**Provided text:**
· · · · ·
Showing posts with label primates. Show all posts
Showing posts with label primates. Show all posts

Saturday, September 7, 2013

Why are we the naked ape?


 
Infant stump-tailed macaque (source). Other photos showing adults and infants (courtesy of Monte M. Taylor and Christopher H. Taylor).



Why do humans have so little body hair? This question is addressed by Sandel (2013) in his comparative review of hair density in 23 primates and 29 nonprimate mammals. There seems to have been a long-term trend towards hairlessness in our primate ancestors:

 


[…] all primates, and chimpanzees in particular, are relatively hairless compared to other mammals. This suggests that there may have been selective pressures acting on the ancestor of humans and chimpanzees that led to an initial reduction in hair density. (Sandel, 2013)
· · · · ·
**Data excerpts:**
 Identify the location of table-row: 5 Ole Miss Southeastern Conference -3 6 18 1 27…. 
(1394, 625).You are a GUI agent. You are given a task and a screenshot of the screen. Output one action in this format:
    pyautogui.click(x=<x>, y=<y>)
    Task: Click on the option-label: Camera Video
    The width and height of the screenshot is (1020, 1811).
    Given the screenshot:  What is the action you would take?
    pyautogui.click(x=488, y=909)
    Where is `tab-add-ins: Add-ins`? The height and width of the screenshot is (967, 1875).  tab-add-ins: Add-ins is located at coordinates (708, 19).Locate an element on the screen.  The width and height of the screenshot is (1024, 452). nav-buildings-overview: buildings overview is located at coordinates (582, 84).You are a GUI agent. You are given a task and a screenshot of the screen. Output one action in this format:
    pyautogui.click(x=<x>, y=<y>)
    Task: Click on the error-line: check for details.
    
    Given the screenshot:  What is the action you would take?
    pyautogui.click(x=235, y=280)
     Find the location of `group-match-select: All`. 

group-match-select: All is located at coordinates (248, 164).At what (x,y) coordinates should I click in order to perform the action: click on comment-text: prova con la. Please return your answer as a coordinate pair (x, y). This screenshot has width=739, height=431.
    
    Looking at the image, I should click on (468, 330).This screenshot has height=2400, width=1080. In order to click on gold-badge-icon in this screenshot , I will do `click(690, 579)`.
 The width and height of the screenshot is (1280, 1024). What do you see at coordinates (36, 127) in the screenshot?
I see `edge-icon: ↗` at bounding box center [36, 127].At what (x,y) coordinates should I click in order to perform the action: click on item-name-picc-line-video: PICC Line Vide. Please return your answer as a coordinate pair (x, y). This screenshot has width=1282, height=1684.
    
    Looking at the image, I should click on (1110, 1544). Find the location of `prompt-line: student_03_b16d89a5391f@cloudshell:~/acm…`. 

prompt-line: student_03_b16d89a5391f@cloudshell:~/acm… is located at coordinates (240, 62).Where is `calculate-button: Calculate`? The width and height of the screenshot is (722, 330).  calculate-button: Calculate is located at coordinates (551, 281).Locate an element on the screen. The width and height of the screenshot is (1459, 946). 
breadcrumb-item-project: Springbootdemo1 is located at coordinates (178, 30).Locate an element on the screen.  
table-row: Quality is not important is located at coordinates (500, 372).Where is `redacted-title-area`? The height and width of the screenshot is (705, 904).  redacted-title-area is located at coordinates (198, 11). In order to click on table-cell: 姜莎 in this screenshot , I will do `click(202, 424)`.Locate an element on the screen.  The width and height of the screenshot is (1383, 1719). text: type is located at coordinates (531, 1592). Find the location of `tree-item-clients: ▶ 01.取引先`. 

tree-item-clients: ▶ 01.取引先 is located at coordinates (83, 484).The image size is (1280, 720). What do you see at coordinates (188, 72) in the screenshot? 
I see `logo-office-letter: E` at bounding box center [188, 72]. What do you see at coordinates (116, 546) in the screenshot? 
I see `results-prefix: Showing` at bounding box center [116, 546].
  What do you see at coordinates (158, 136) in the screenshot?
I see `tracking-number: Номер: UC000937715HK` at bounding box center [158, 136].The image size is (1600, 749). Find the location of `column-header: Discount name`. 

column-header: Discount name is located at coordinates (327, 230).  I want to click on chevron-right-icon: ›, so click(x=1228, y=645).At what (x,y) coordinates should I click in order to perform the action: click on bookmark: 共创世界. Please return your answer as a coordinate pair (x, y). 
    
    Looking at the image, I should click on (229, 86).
· · · · ·
**What this task involves:** According to the blog post about human body hair, how many primates and how many nonprimate mammals did Sandel's review compare?

**The completed task:** 23 primates and 29 nonprimate mammals.